Perceptions, light, click of the shutter and then you’re done, that’s how you create a photograph.
Surrender to love without possessing. That is the first key to understanding what perception is. A photographer is not in control no matter what the subject or lack of subject is. A photographer is only a seer of light. The judgment of what you do with the click of the shutter is perception.
Second key is light: light is alive and stirring, light has sounds, scent, colors, patterns, textures, emotion and flow. To see the light you need to practice. Concede that you don’t know everything there is to know about light. Concede that you do not have to know everything about light. Know that you will have to be present and accountable for what you do with the light. Practice being a seer of the light. Be a poet of the light and enjoy this part.

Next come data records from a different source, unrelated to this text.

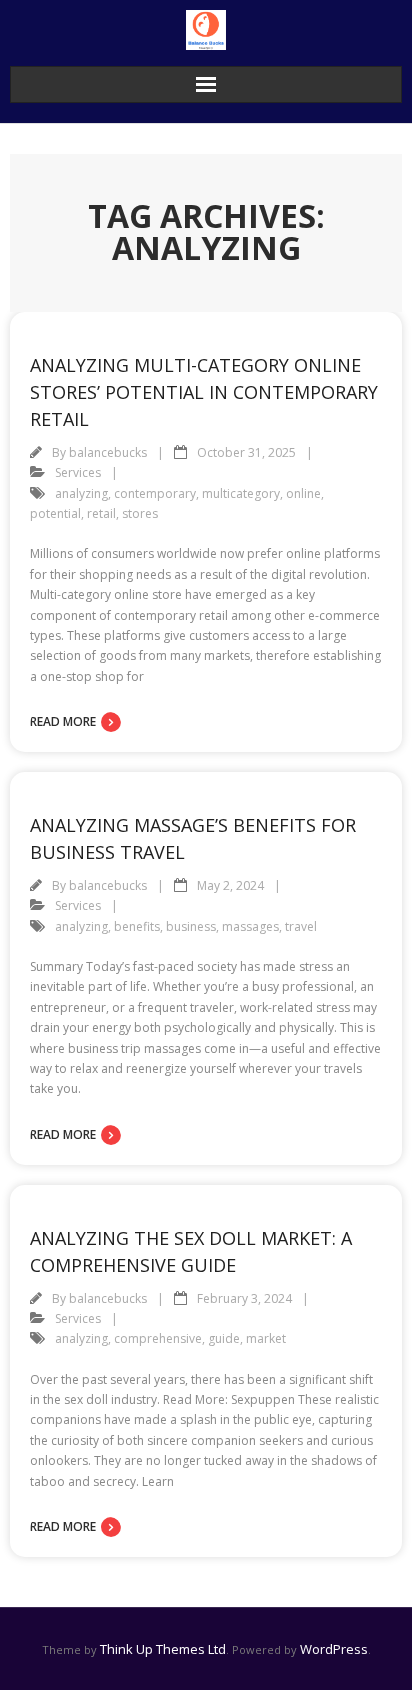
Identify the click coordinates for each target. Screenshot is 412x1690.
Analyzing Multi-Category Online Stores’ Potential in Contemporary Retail (204, 392)
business (191, 926)
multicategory (241, 493)
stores (140, 513)
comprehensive (158, 1338)
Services (78, 472)
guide (224, 1338)
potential (55, 513)
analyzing (81, 493)
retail (101, 513)
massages (250, 926)
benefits (137, 926)
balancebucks (108, 452)
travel (301, 926)
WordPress (334, 1649)
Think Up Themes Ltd (163, 1649)
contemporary (155, 493)
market (266, 1338)
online (303, 493)
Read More (63, 721)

Third key: be humble, uphold and a mind-set of gratitude. When people tell me that they are a photographer/artist my answer is always the same; already? My follow-up question is always “how do you know?”
Fourth Key: write your ideal moment. This is mine:
I raise the camera to my eye looking through the viewfinder. I go into a place of silence, a place of inner stillness. My environment could be filled with noise and rumblings of a passerby or I could be in the forest sitting next to a raging stream. At that instant of composition I go into stillness, simple mindfulness. My consciousness changes into the environment that surrounds me, moving into a moment of unearthing discovery. Looking to see the unseen to find the spark where God lives and art grows. Following that I move into the “yes of the blessing”, when I capture that sacred frame that lived only for that finite second of stillness. To conclude, I move into the point of celebrating the gift, that presence of grace that I alone was able to see, experience, document and share with the world.
Conclusion: the light is never the same twice, as it should be.